Yeh Moh Moh Ke Dhaage was an Indian TV serial. It premiered on 21 March 2017 on Sony TV and ended on 18 August 2017. The series was produced by Mumtaz Saba Productions in association with Ochre Moving Pictures.

==Synopsis==
The story is set in Gujarat. The plot centers around a mature village man Radhan Raj Katara "Rajai" who is a single man and lives with his sisters Dhingly and Rami in the small village of Amboli. He is looking for a bride with the help of Arundhati "Aru" who works for a matrimonial website and is based in the city of Ahmedabad. Arundhati is a 21-year old ambitious girl who works hard, living with her parents and her elder sister Dharmi in their uncle's house. Raidhan Raj Katara is the village councillor (Mukhi ji), unwilling to marry someone at the age of 42. He agrees under Dhingly's(Mishri) influence because Dhingly is marrying a young Deep. Aru is hired to find a girl for Mukhi ji. The two get to know each other and are surprised by each other's behaviors as they break stereotypes.

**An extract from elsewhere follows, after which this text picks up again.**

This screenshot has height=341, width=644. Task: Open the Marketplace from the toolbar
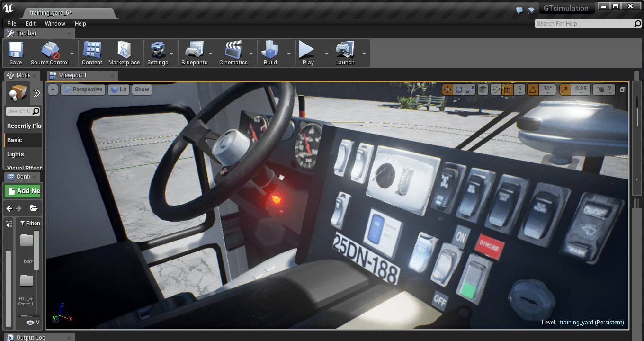point(124,53)
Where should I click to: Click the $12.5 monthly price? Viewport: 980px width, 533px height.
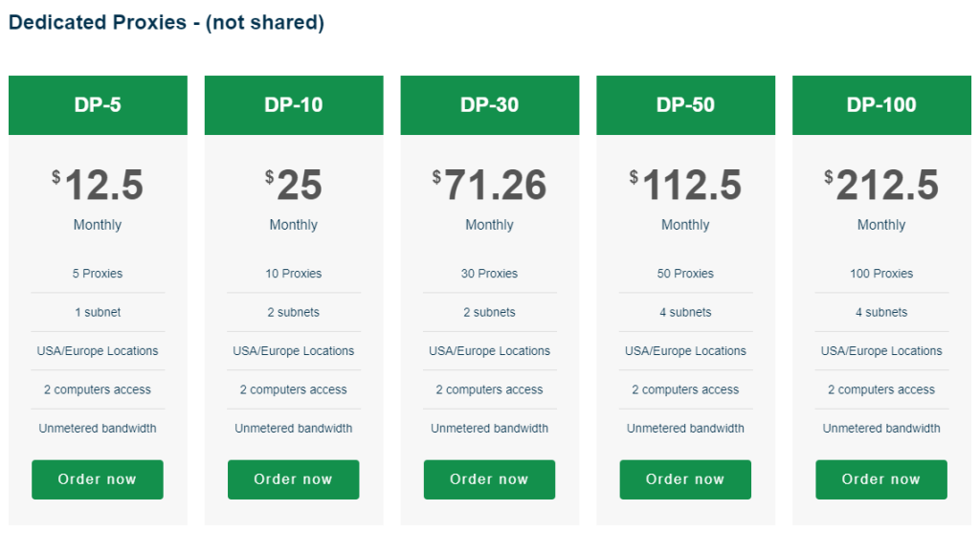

At last Aru's sister, Dharmi, professes a willingness to marry Mukhi ji so she can start a new life after her first husband leaves her to marry a rich girl. On the wedding day, Mukhi ji's elder sister, Rami, encourages and helps Dharmi run away to prevent Mukhi ji from getting married. At the request of Dhingly and Aru's parents, Aru marries Mukhi ji. The story then revolves around the relationship that develops between Mukhi ji and Aru and how they become part of each other's lives and dreams.

==Cast==
- Niyati Fatnani as Arundhati Raidhan Katara / Aru / Mukhiyani
- Eijaz Khan as Raidhan Raj Katara / Mukhi ji
- Rima Ramanuj as Mishri Raj Katara / Dhingli, Mukhi ji's younger sister
- Ananya Khare as Rami Ben, Mukhi ji's elder sister who plots to kill him
- Jiya Mustafa as Dharmishta Nanavati / Dharmi
- Neha Narang as Rupa
- Benaf Dadachandji as Saanvi
- Muni Jha as Arundhati and Dharmishta's father
- Ani Sonpal as Savita Nanavati, Arundhati and Dharmishta's mother
- Mugdha Shah as Rasika, Arundhati's aunt / Kaki
- Kenneth Desai as Arundhati's uncle / Kaka
- Shivam Agarwal as Kishan
- Manish Khanna as Lalji Bhai
- Akshita Mudgal as Rasika's daughter

== Music ==
Hina Khan covered the song "Moh Moh Ke Dhagey" for the show, which was originally sung by singer Monali Thakur.